A Prague, on ne savait toujours pas, avant le 29 mai, quand et comment cette Constitution allait être soumise au vote. Le gouvernement de centre-gauche et l'opposition tchèques s'accordaient sur l'idée d'organiser un référendum, mais ne parvenaient pas à s'entendre sur la date et sur les termes de la loi spéciale nécessaire à une telle consultation. L'éditorialiste de Lidove noviny prévient qu'il faut attendre de savoir si les Hollandais rejetteront également la Constitution mercredi prochain pour tirer un trait définitif sur ce texte.

Jan Zahradil
Le Parti civique démocrate (ODS) et son fondateur, le président de la République Vaclav Klaus, hostiles à ce projet de Constitution depuis le départ, le considèrent dès aujourd'hui définitivement mort et enterré. On écoute l'un des députés européens de l'ODS, Jan Zahradil :

« Il est clair que le rejet du texte dans un seul pays signifie que le Traité est invalide dans toute l'UE. Donc ni la République tchèque ni aucun autre pays ne devrait poursuivre le processus de ratification du Traité. »

Le chef de l'Etat a ajouté qu'il serait inutile de poursuivre dans cette voie et que la page était dorénavant tournée. Rappelons que Vaclav Klaus avait refusé de signer la Constitution et qu'il reste à l'heure actuelle le seul chef d'Etat de l'UE à faire campagne contre ce texte. Ses prises de position ont d'ailleurs récemment fait réagir le nouveau Premier ministre, qui souhaite que ce soit son gouvernement - et lui seul - qui détermine la politique extérieure du pays. Jiri Paroubek, au lendemain d'un résultat négatif en France qui ne l'a pas surpris, affirme par ailleurs ne pas renoncer à mener à son terme la ratification de la Constitution, ratification dont il a fait une priorité :

« Le week-end dernier, j'ai pu voir moi-même dans quelle mesure les rues parisiennes étaient investies par les opposants à la Constitution, qui menaient une campagne active, distribuaient des tracts et discutaient avec les passants. Pour moi, ce n'est pas vraiment une surprise. Je le dis ouvertement, ici nous devons mobiliser le plus de forces possibles car, comme on vient de le voir, rien n'est acquis d'avance. Il était d'ailleurs naïf de la part de la bureaucratie européenne de penser que la Constitution allait passer dans les 25 pays au premier tour. »

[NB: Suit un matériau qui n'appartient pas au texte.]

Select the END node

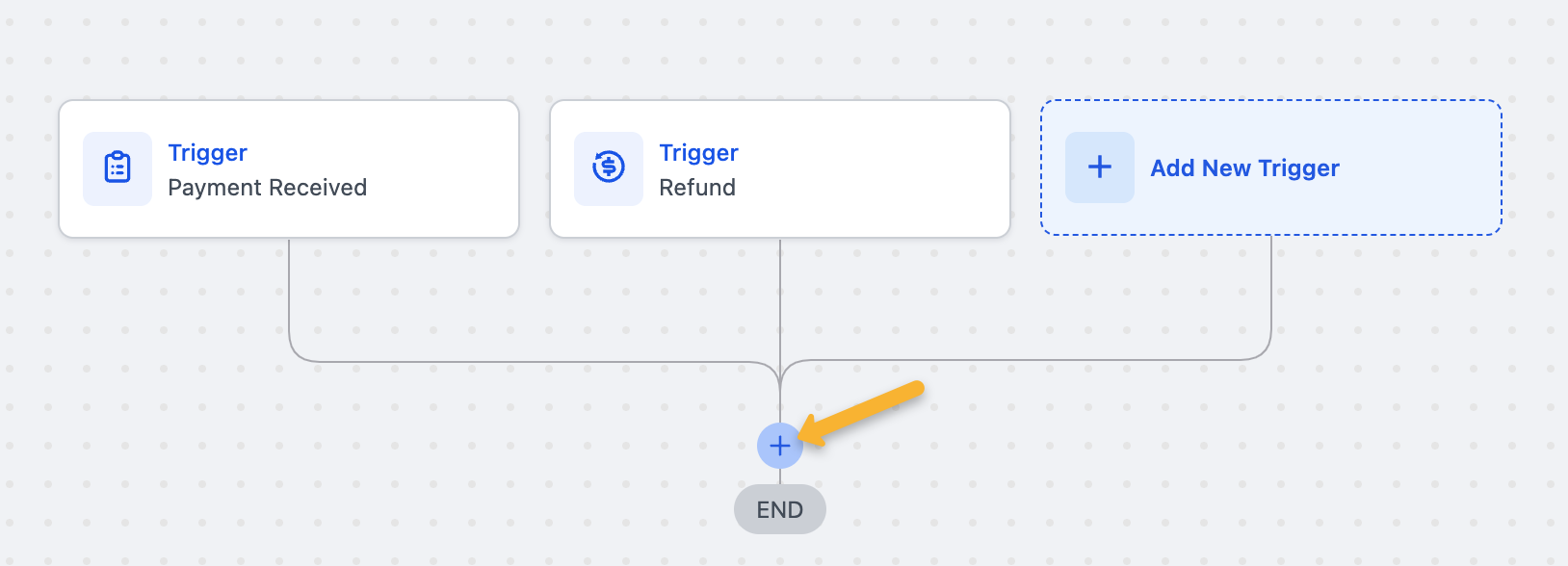tap(779, 509)
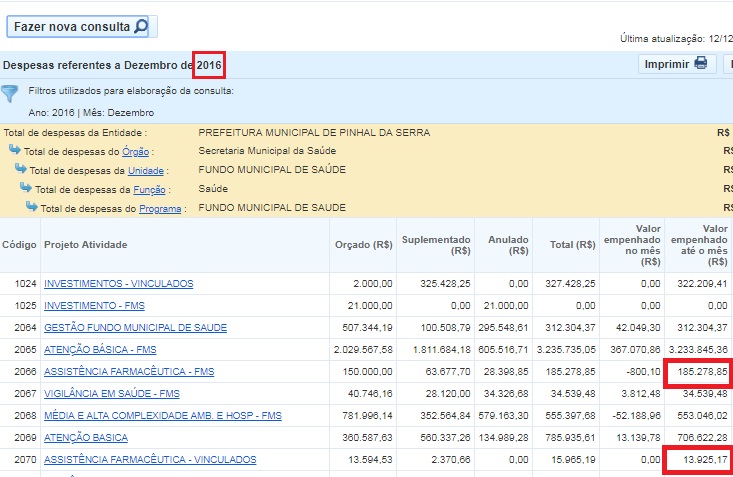View VIGILÂNCIA EM SAÚDE - FMS details
Viewport: 733px width, 477px height.
click(x=111, y=394)
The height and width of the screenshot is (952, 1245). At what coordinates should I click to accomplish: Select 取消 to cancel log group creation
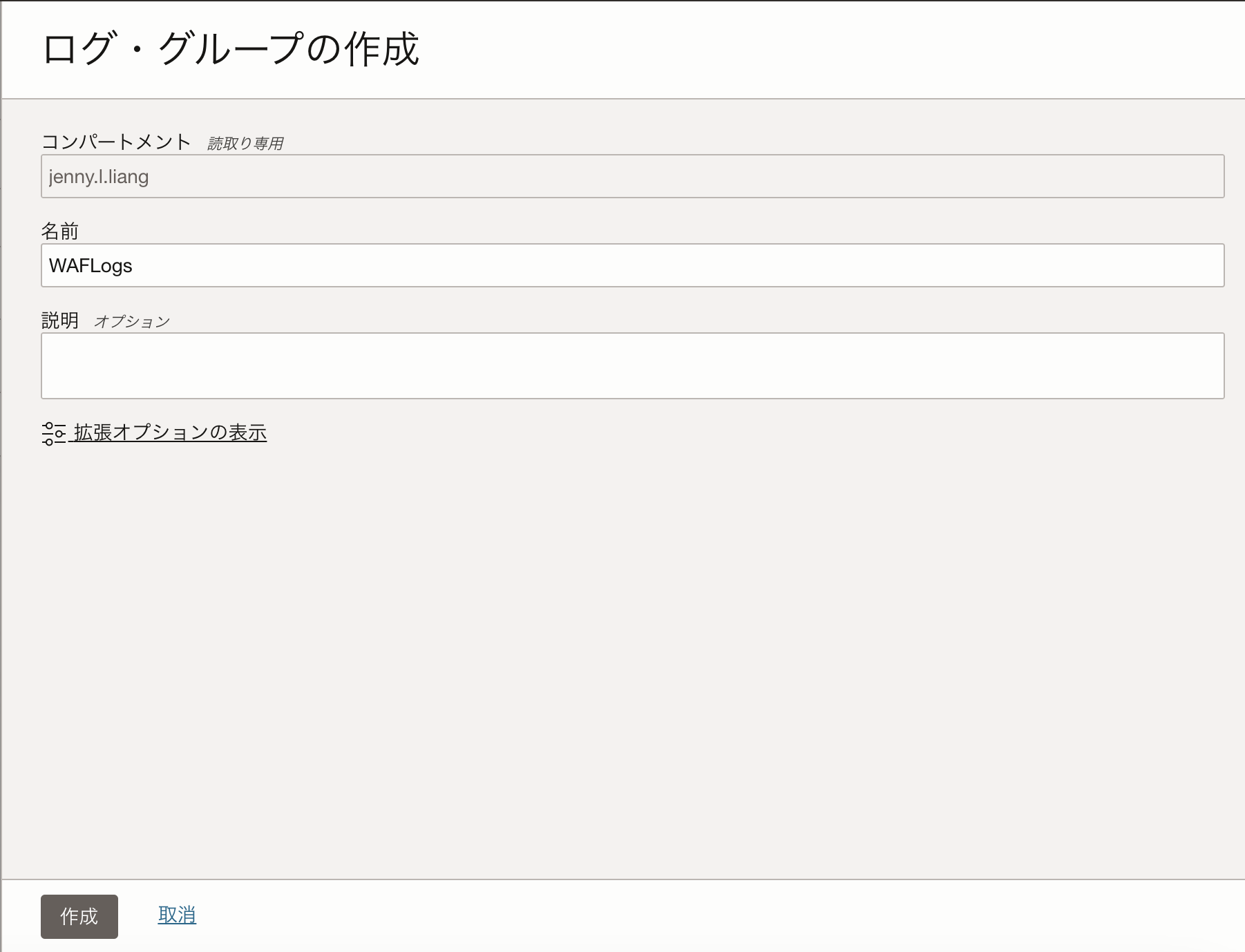(175, 915)
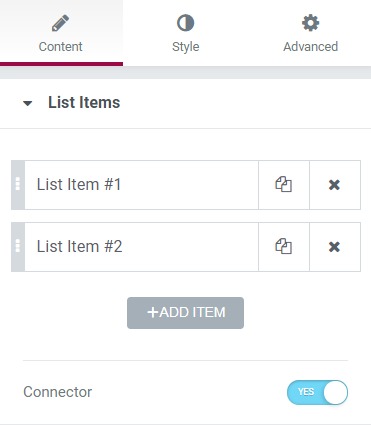The width and height of the screenshot is (371, 425).
Task: Expand List Item #1 row
Action: tap(141, 185)
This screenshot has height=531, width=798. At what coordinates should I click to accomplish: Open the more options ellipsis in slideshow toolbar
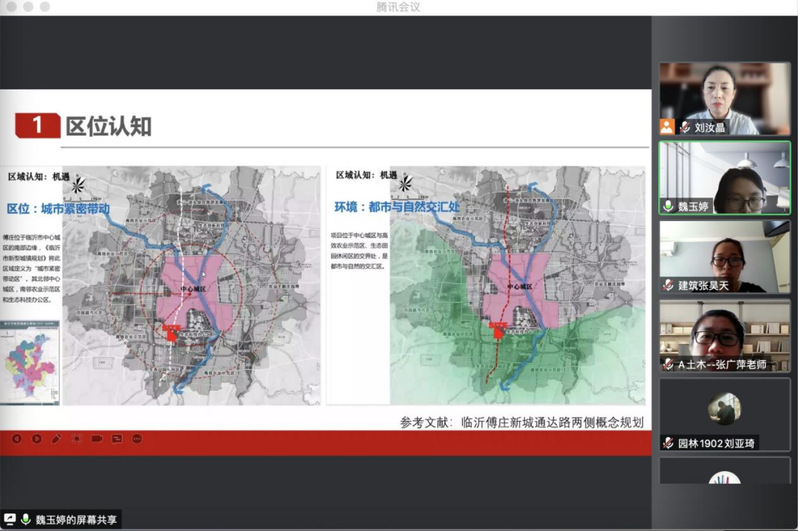click(137, 438)
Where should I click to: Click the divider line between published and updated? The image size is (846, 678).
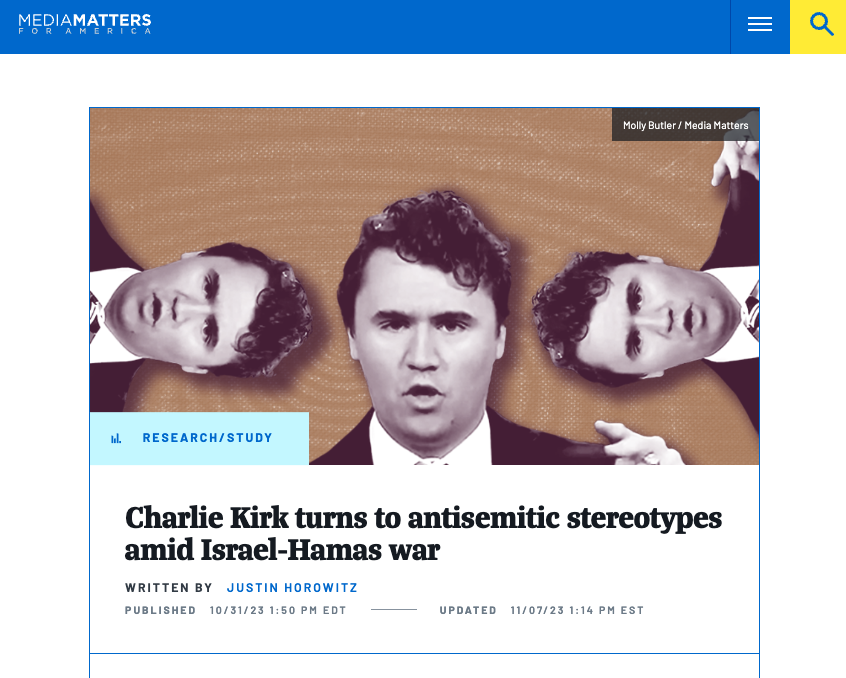(394, 609)
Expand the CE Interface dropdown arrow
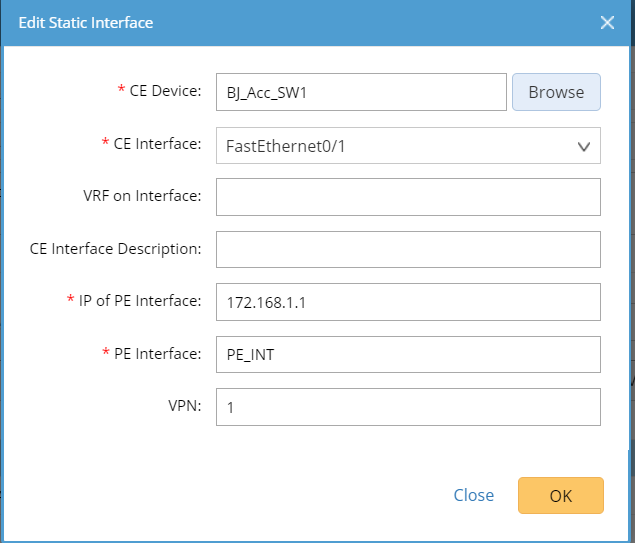 [584, 146]
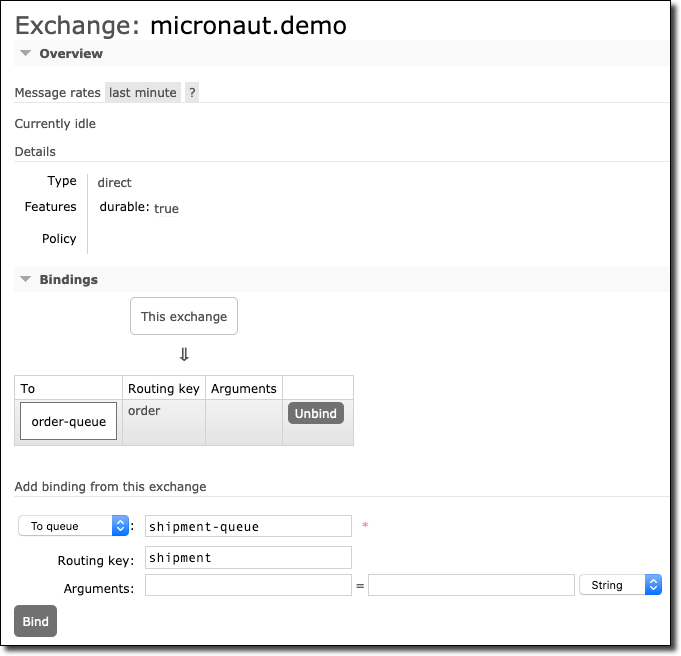Click the '?' help icon for message rates
The width and height of the screenshot is (681, 656).
pos(192,93)
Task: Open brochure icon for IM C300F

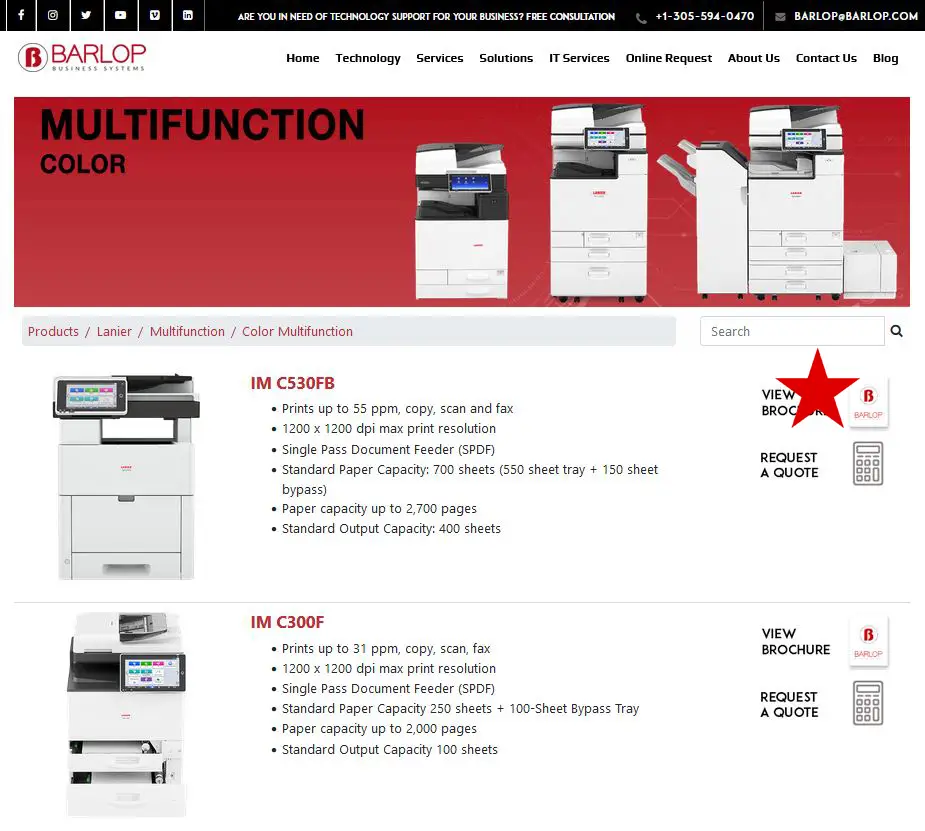Action: click(x=868, y=641)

Alors que le gouvernement de Tony Blair a indiqué qu'un délai de réflexion était désormais nécessaire avant d'envisager un possible référendum outre-Manche, le gouvernement tchèque paraît résolu - ou en tout cas veut se montrer résolu - à appeler les citoyens aux urnes.

Pour le politologue français Jacques Rupnik aussi, les ratifications ne devraient pas s'arrêter là :

« Je pense que normalement les référendum devraient se poursuivre. Que la France ait rejeté ce texte ne peut pas arrêter les référendum dans les autres pays. Donc, nous devons attendre que se finisse ce processus de ratification et après, les représentants des gouvernements européens se réuniront pour décider de la suite... »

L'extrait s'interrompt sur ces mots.